_PASSAGE SHOWN_

• • •

Species of butterfly

Papilio horribilis is a butterfly of the family Papilionidae. It is found in southern Guinea, Sierra Leone, Liberia, Ivory Coast, and Ghana.

==Description==
Sexual dimorphism is weak. On the obverse, the wings are black. The forewings have a large white macula crossed by black veins, a smaller macula of the same colour above the cell and a small macula at the apex of the wing. The hindwings have slightly spatulate tails. They have a white band crossed by black veins, four rounded submarginal maculae of the same color (which distinguishes it from Papilio hesperus ), as well as a small orange dot in the anal angle.

On the reverse side the wings are dark brown. The pattern on the forewings is similar but the wings are paler at the apex. The cream band on the hindwings is partly covered with brown. The orange dot on the anal angle is absent and the submarginal macules are almost obliterated

==Biology==
The larvae possibly feed on Beilschmiedia manni.

• • •

_SUPPLIED DATA_
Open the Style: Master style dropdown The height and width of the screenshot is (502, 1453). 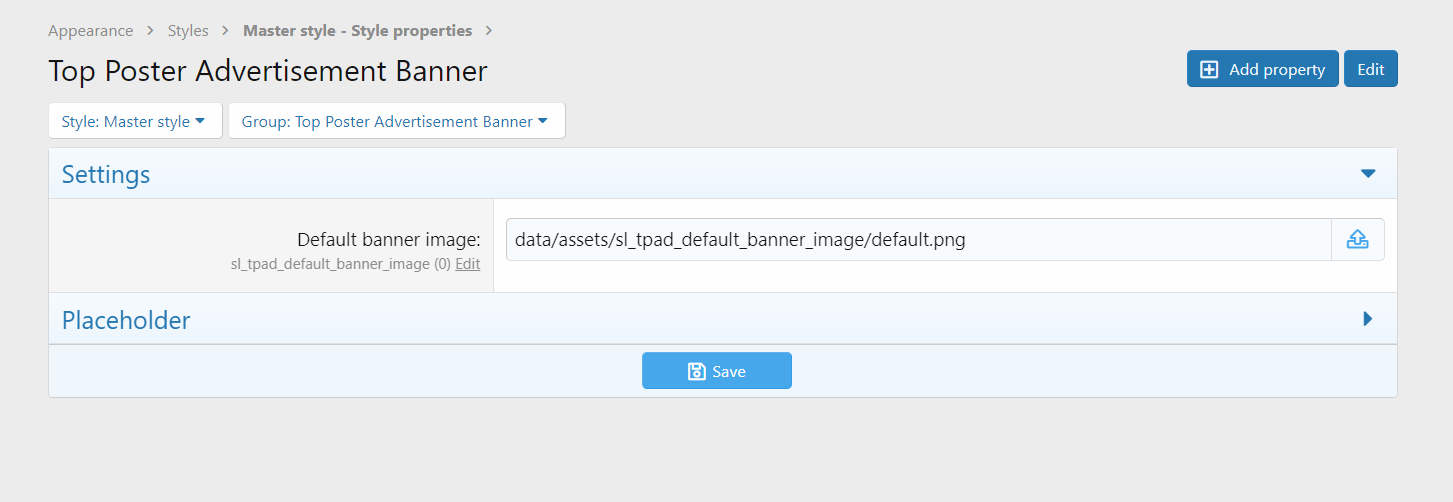135,121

• • •

_LIST OF TASKS_
1. List every country where the Papilio horribilis passage says the butterfly is found.
2. According to the Papilio horribilis passage, which species do the four rounded submarginal maculae on the hindwings distinguish it from?
3. Continue the Papilio horribilis passage after its final sentence about the larvae.

_ANSWERS BY ITEM_
1. Southern Guinea, Sierra Leone, Liberia, Ivory Coast, Ghana

2. Papilio hesperus

3.
The female lays her eggs on the host plant. . The caterpillar passes through five instars before transforming into a chrysalis, and the chrysalis is held upside down by a silk belt, as in closely related species.

Adults are not uncommon in suitable habitat. Flight is rapid, with males diving from the canopy and moving between the canopy and ground level, often visiting flowers such as those of Mussaenda . They are territorial and fly high in clearings, chasing away rival males, between 10am and 12pm

==Taxonomy==
Papilio horribilis is a member of the hesperus species group. The members of the clade are:
- Papilio hesperus Westwood, 1843
- Papilio euphranor Trimen, 1868
- Papilio horribilis Butler, 1874
- Papilio pelodurus Butler, 1896

==Status==
The butterfly is not uncommon and not threatened.